Los partidos de fútbol se ganan con los jugadores y no por los directores técnicos. Tampoco los gana la hinchada, aunque su aliento a veces juega un papel protagónico. Un director técnico puede ser responsable de una derrota con un mal cambio de jugador, o responsable del éxito, cuando consigue un buen rendimiento colectivo. Las mismas consideraciones valen para el presidente de un club que decide por las suyas contratar un jugador que el club necesita ó el de ser condenado por una mala campaña cuando vende un jugador que clave. Sin embargo, tanto directores técnicos como presidentes se manifiestan como si fueran los verdaderos responsables de los resultados del equipo.

Algo parecido sucede con la economía de un país. Presidentes y gobernadores se desviven por aparecer como artífices de un éxito económico, cuyo mérito generalmente corresponde a otros. Son los empresarios los que invierten, producen, exportan y crean empleo; los productores agropecuarios los que producen el alimento para la población y las divisas para el país; los camioneros y transportistas los que trasladan y distribuyen lo que los demás producen y consumen; los maestros los que enseñan y capacitan a los alumnos y los médicos los que cuidan la salud de quienes trabajan y producen. En definitiva, son los que desde su puesto de trabajo los que crean la riqueza de un país.

Claro que a presidentes, gobernadores y legisladores les compete la formulación de las políticas y el dictado de las normas, sea para alcanzar una mejor calidad de vida ó para llevar a cabo las inversiones en infraestructura que el país necesita. También les corresponde mantener a raya la inflación para que no se deprecie el valor de la moneda y fijar una política tributaria equitativa. Pero estos no suelen ser los temas que se discuten en una campaña política, lo que quedará de manifiesto a medida que gane protagonismo el debate previo a las elecciones de octubre, donde se impondrá la confrontación por el resultado de una gestión, donde abundarán los temas que poco tienen que ver con el mérito propio. No se dejará pasar la oportunidad de resaltar el éxito alcanzado en materia de exportaciones, que pegaron un salto desde los u$s 25,6 mil millones en 2002 hasta los 68,5 mil millones en 2010, un aumento del 167 % que brindó el año pasado un superávit de u$s 12.000 millones que permiten reforzar aún más el nivel de las reservas.

Lo que pocos mencionarán es que el aumento de las exportaciones es un fenómeno registrado en todos los países del mundo. Además, mientras la economía global creció como nunca antes lo hizo en las últimas décadas, las exportaciones mundiales lo hicieron casi al doble. Así Uruguay aumentó sus exportaciones en un 179%, Paraguay un 245% y Brasil más de 370% a pesar de haber revaluado su moneda. También tuvieron un crecimiento destacado Chile con un 202 % y Perú con un increíble 358%.

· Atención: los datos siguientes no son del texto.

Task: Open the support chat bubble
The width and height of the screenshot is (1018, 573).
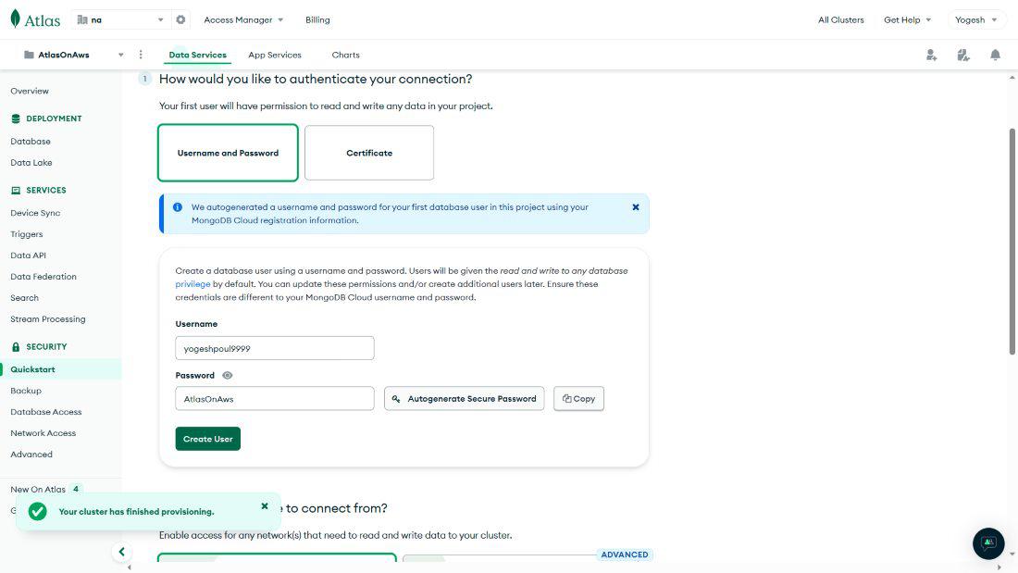Action: pyautogui.click(x=988, y=543)
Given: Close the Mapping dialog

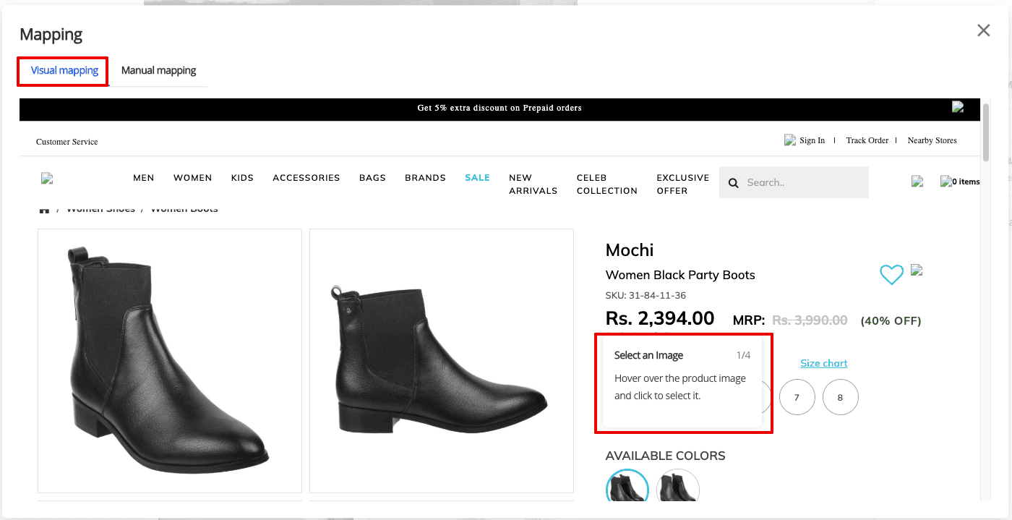Looking at the screenshot, I should pos(984,30).
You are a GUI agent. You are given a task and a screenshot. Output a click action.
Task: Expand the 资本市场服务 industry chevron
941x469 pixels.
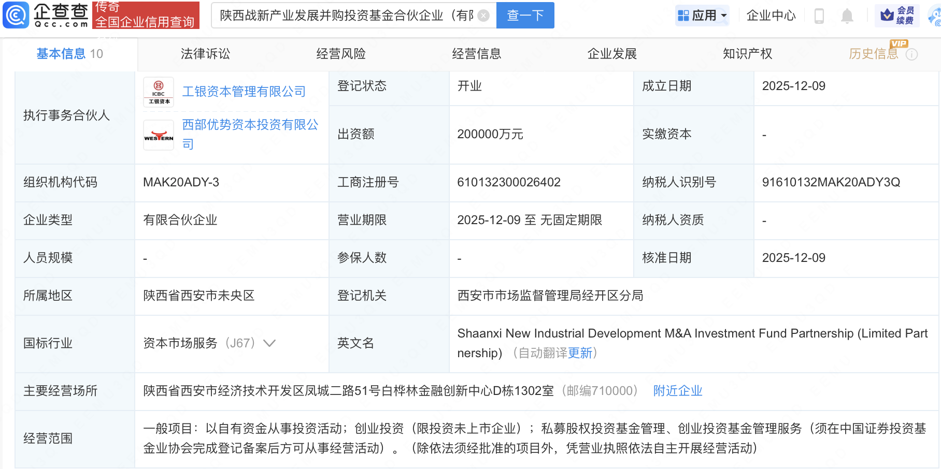coord(269,343)
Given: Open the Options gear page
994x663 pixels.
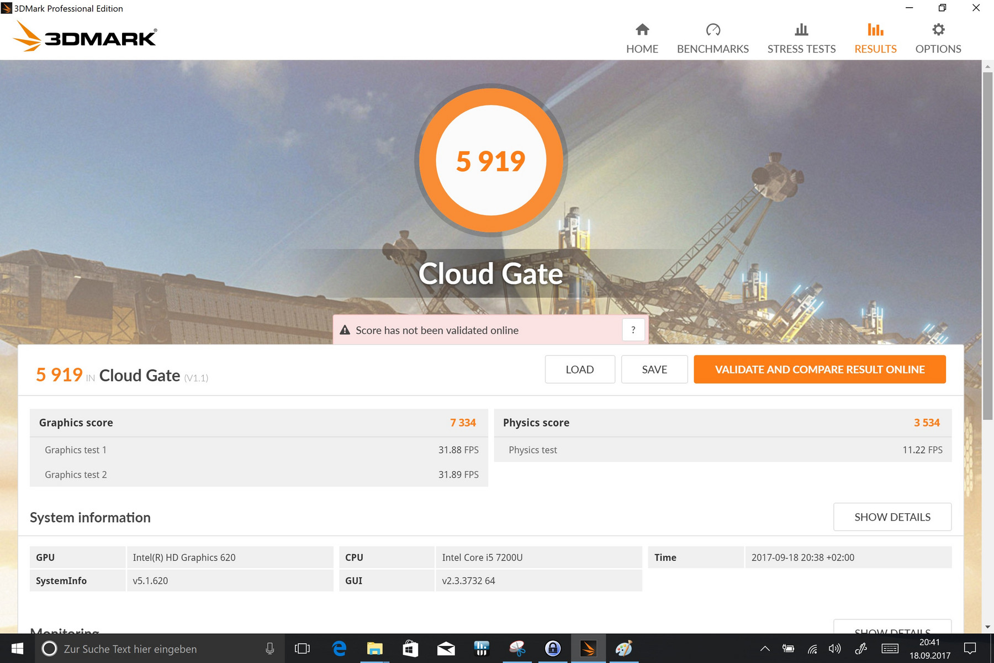Looking at the screenshot, I should click(938, 39).
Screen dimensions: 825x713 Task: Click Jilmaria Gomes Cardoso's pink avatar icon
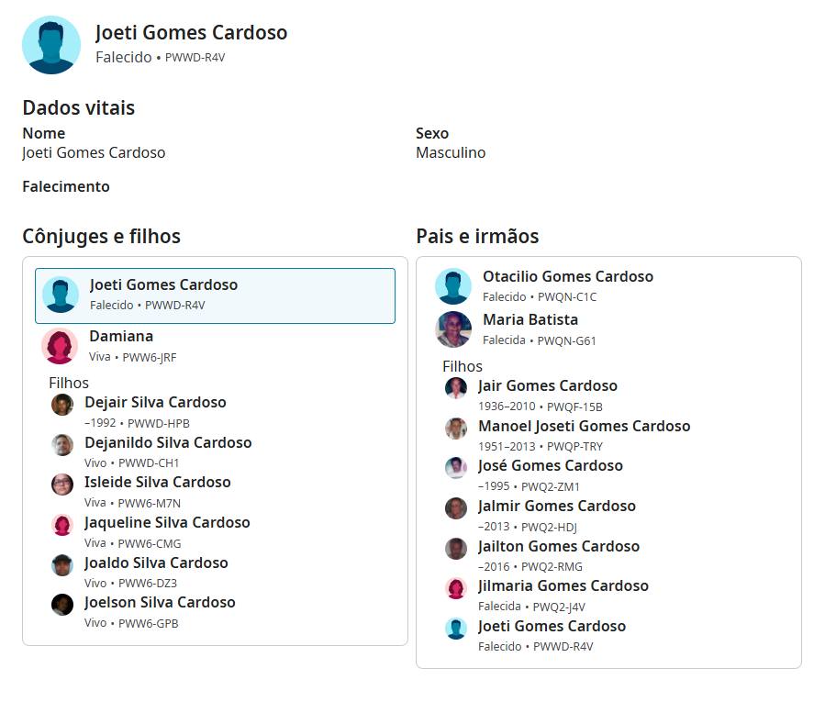tap(456, 588)
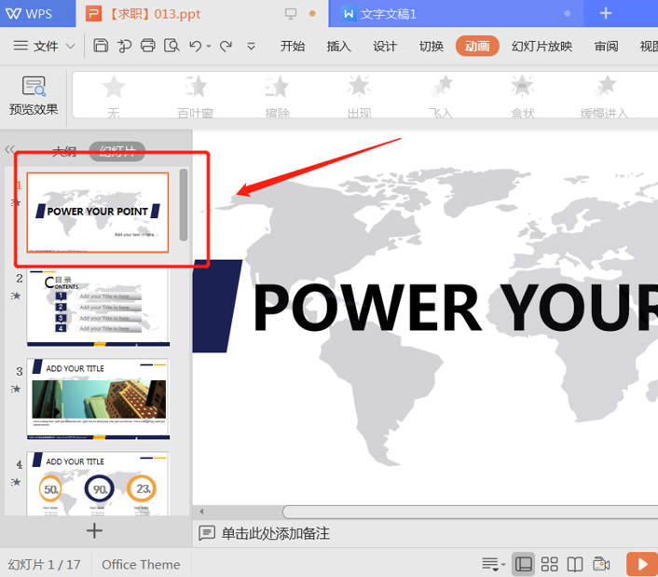Viewport: 658px width, 577px height.
Task: Open the 插入 ribbon tab
Action: [338, 46]
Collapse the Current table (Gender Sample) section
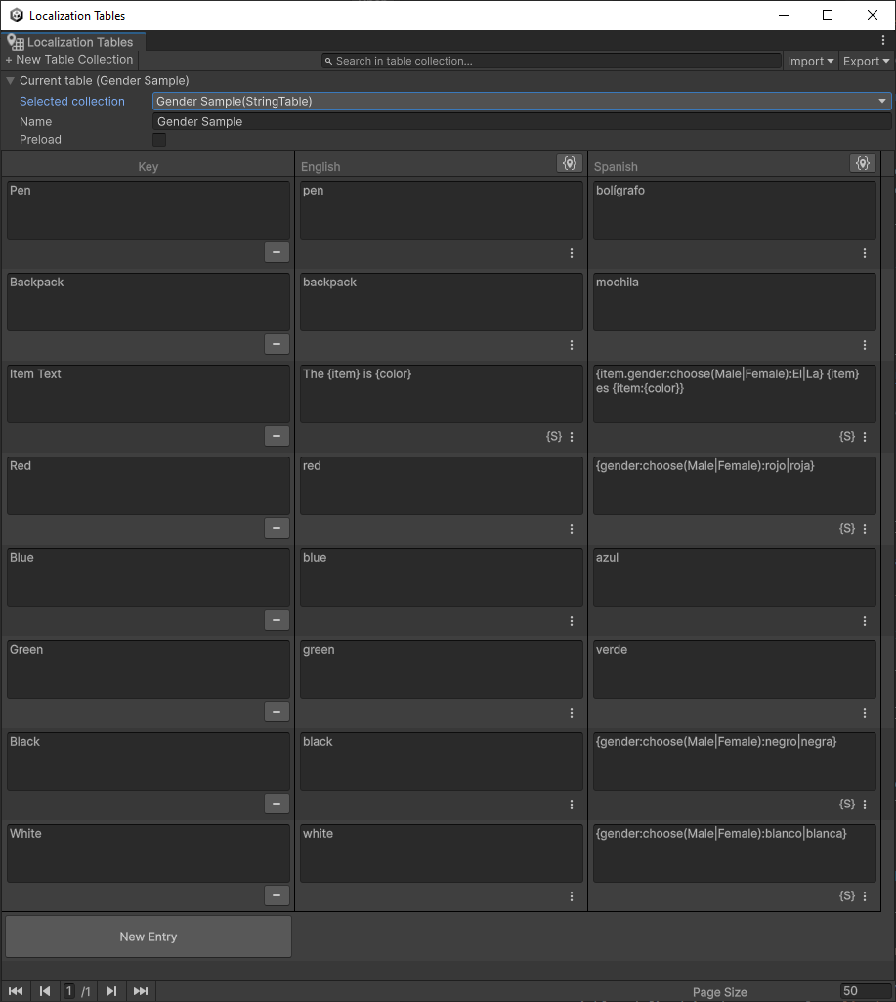 (10, 80)
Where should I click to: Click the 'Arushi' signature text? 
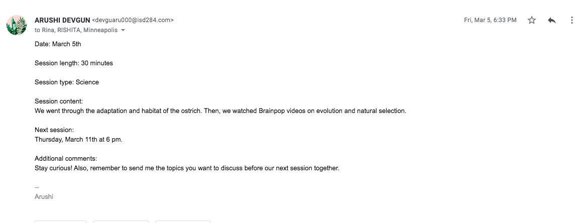click(x=44, y=196)
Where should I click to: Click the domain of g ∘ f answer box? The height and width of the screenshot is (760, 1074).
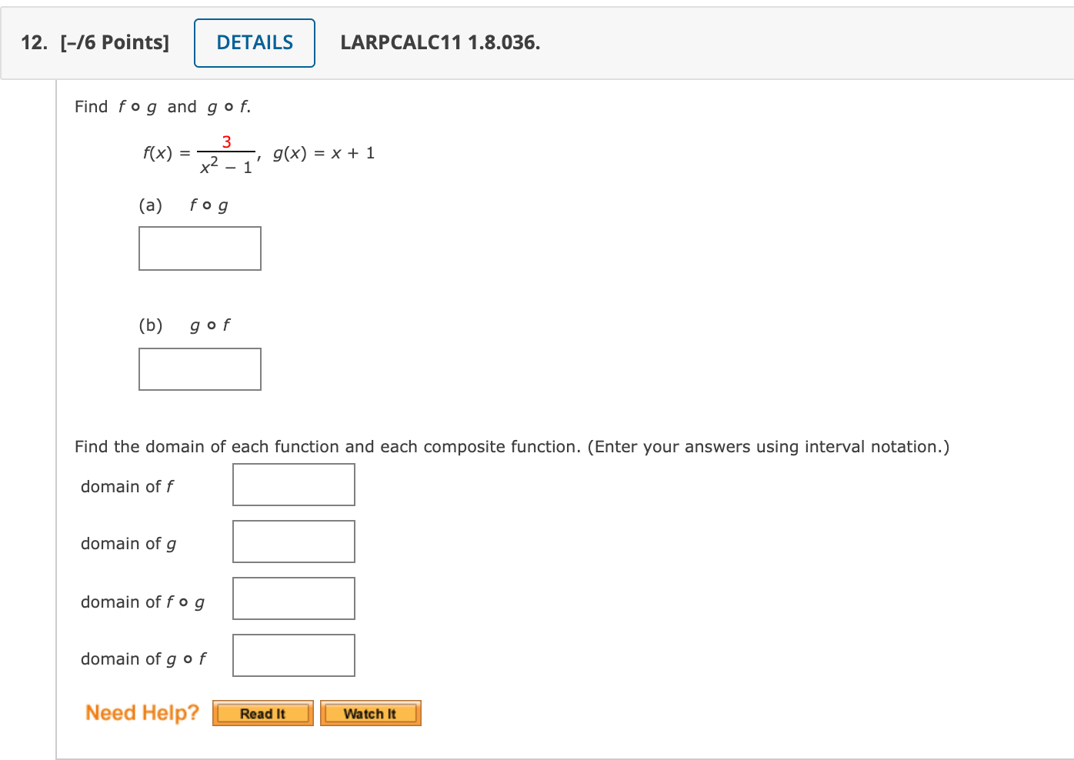click(x=293, y=655)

Hay que destacar que el crecimiento de las exportaciones no fueron consecuencia de una política específica, que no la hubo aunque a veces se la cataloga como una política de tipo de cambio elevado y competitivo. Un tipo de cambio elevado facilita la colocación de los productos propios en otros mercados, pero este es sólo uno de los factores que deben ser tomados en cuenta.

También en el período 1990-1999, con un tipo de cambio muy desfavorable, de sesgo claramente anti exportador, las ventas externas aumentaron un 120%, influidas por la fuerte expansión del comercio global. Y aún durante el gobierno militar entre 1976 y 1982, también con un tipo de cambio desventajoso, las exportaciones aumentaron un 83% en 7 años.

Consideraciones parecidas merecen los resultados positivos del balance comercial externo donde no hay ningún mérito objetivo. Si todos los países del mundo decidieran tener un saldo positivo en la balanza comercial, ninguno podría tenerlo. El saldo favorable de un país siempre tendría que quedar compensado con el saldo negativo de otro. La visión neomercantilista de proclamar un saldo favorable permanente como indicativo del bienestar económico es una simple ilusión que se desvanece una vez que el país comienza verdaderamente a crecer de manera sustentable con una equitativa distribución del ingreso, en base a un aumento permanente de la productividad.